메뉴열기
Corporate Information

As a company, we enhance the value of our shareholders and protect corporate and societal values

The Board of Directors

Hyosung TNC secures the Board of Directors’ transparent and independent decision-making authority and operates a governance system which enables efficient business management based upon appropriate checks and balances. As the highest decision-making body of the company, the Board of Directors(BOD) reviews and decides on matters required by law or corporate articles of association as well as matters delegated by the general meeting of shareholders.

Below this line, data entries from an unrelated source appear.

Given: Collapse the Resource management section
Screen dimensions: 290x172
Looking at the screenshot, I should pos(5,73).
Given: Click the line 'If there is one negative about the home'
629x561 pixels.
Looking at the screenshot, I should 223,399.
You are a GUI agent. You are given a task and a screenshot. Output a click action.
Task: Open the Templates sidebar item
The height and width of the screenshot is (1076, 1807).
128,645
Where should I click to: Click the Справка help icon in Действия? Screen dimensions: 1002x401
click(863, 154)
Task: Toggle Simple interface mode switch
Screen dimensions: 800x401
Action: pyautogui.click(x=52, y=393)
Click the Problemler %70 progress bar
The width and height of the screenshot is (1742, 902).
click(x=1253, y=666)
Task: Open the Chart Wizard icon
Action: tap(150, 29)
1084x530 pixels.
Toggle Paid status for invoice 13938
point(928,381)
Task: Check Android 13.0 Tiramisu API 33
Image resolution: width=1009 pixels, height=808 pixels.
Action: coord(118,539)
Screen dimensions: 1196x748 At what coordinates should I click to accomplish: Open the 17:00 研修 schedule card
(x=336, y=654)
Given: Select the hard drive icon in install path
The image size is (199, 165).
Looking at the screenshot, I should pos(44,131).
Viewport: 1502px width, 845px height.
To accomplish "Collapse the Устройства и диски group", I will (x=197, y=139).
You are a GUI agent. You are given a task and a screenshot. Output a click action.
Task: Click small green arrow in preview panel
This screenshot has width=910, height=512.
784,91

The BOD is also responsible for the review and decision of the foundational principles of business management and its operation aiming to improve interests of all stakeholders including shareholders.

Board

Appointment of the BOD

As of the end of 2019, the BOD consists of 6 directors including 2 standing directors and 4 outside directors, who were appointed as the BOD members on March 21, 2020. Limitations on gender, religion and academic background is banned for the BOD appointment, and candidates are appointed as BOD through a fair process at the general meeting of shareholders. Candidates for standing director are nominated at the BOD and the outside directors are nominated through the Outside Director Candidate Nominating Committee.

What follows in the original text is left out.